As bobinas compactas (~1,5 m de diâmetro) otimizam armazenamento e transporte em áreas urbanas restritas. A movimentação via equipamentos leves reduz uso de maquinário pesado, acelerando a instalação. No canteiro, os tirantes são desenrolados e inseridos nos furos perfurados. A injeção de cimento e protensão subsequentes asseguram fixação eficiente e reduzem significativamente o tempo comparado ao método tradicional.

A pré-montagem minimiza mão de obra especializada, simplifica montagem, reduz custos operacionais e otimiza o cronograma — fator crítico em obras urbanas.
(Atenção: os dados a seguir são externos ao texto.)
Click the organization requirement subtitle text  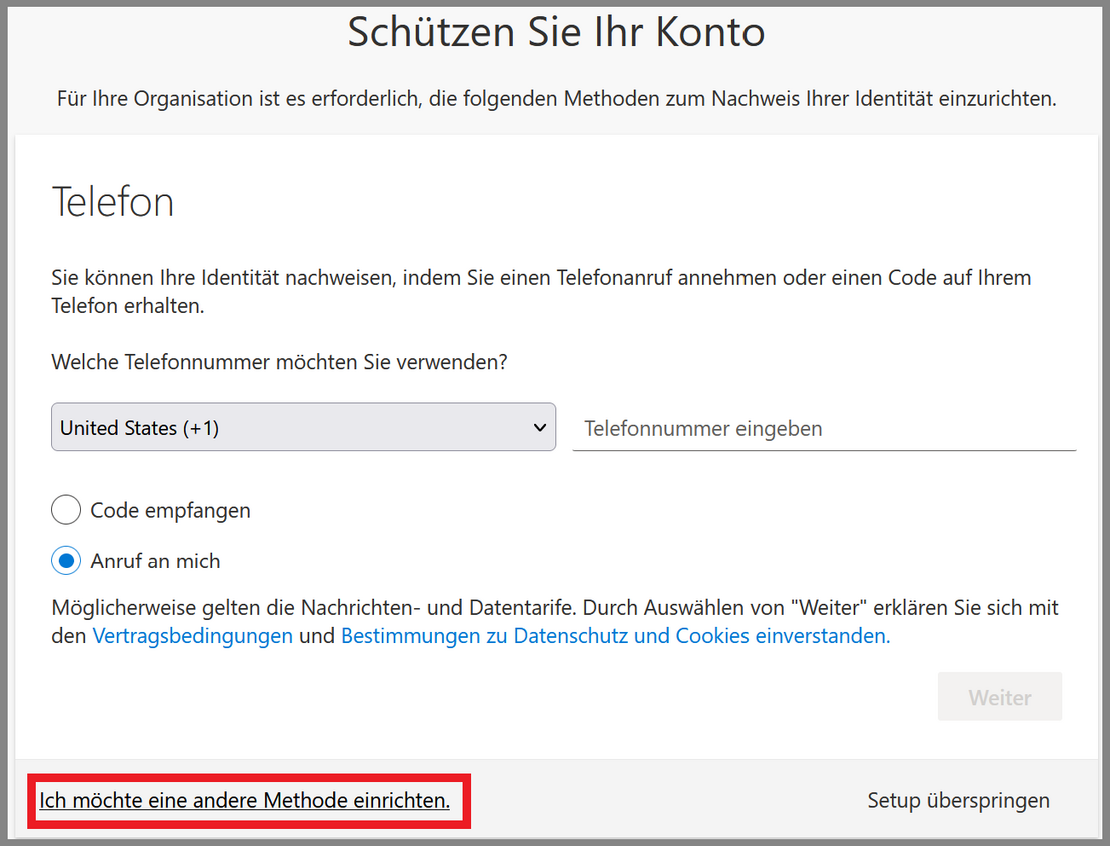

Geotécnica e estruturalmente, os tirantes controlam pressões horizontais e fixam blocos de ancoragem, garantindo estabilidade até a contenção final. Os cabos suportam tração e distribuem cargas via injeção precisa.
O obturador duplo tipo mola assegura injeção eficaz, evita desperdícios e garante a formação adequada do bulbo, elevando a durabilidade do sistema. A industrialização reduz perdas e resíduos, promovendo sustentabilidade — essencial em áreas sensíveis como o Morumbis.

6. Conclusão
Tirantes de cordoalha pré-montados em fábrica representam solução eficaz para obras provisórias complexas, onde tempo, espaço e mão de obra são restritos. A industrialização supera métodos convencionais em eficiência e desempenho técnico.
A produção em ambiente controlado assegura padronização, elimina variáveis climáticas e atende rigorosamente às diretrizes técnicas da NBR 5629 (ABNT, 2018) para tirantes ancorados no terreno., garantindo qualidade e precisão na montagem.
Estruturalmente, os tirantes apresentam elevada resistência, melhor desempenho na protensão e injeção, com distribuição uniforme de tensões e menor risco de falhas. Logística otimizada reduz prazos, evita montagem em campo e permite uso de equipamentos menores. Bobinas compactas facilitam transporte e requerem menos espaço para estocagem.
Além de cortar custos diretos e indiretos, reduzem a demanda por mão de obra especializada, proporcionando controle orçamentário. No piscinão Morumbis, onde o tempo era fator crítico, os tirantes pré-montados garantiram agilidade, segurança e eficiência.
Referências bibliográficas
Associação Brasileira De Normas Técnicas (2018). NBR 5629 – Tirantes ancorados no terreno – Projeto e execução. Rio de Janeiro.
Associação Brasileira De Normas Técnicas (2013). NBR 15575 – Edificações habitacionais – Desempenho. Rio de Janeiro.
International Organization For Standardization (2015). ISO 9001– Quality management systems – Requirements. Geneva.
European Committee For Standardization (2013). EN 1537 – Execution of special geotechnical works – Ground anchors. Brussels.
Post-Tensioning Institute (2014). PTI DC35.1-14 – Recommendations for prestressed rock and soil anchors – Corrosion protection. Phoenix:
Parabéns pelo artigo e pela apresentação no SEFE 11. O tema é extremamente relevante para nosso setor da geotecnia e a forma como foi abordado trouxe clareza e contribuições importantes para a prática profissional.
Muito obrigado ao Filipe Lima e ao Nicollas Destro pela valiosa contribuição neste artigo, que representa um grande impacto para nossa comunidade acadêmica de geotecnia e também para a nossa indústria.